■ **Work item**: Beginning with the line that has "Click the select", reproduce each remaining line of the data exactly, down to and including the last.
++++++++++
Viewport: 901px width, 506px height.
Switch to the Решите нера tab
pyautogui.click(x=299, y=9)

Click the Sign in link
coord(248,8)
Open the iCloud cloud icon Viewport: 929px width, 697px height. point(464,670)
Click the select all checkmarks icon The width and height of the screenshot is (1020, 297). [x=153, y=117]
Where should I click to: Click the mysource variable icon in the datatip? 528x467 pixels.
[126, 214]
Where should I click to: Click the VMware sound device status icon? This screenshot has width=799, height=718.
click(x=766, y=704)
++++++++++
■ **Response**:
Click the select all checkmarks icon The width and height of the screenshot is (1020, 297). [x=153, y=117]
Where should I click to: Click the mysource variable icon in the datatip? 528x467 pixels.
[126, 214]
Where should I click to: Click the VMware sound device status icon? This screenshot has width=799, height=718.
click(x=766, y=704)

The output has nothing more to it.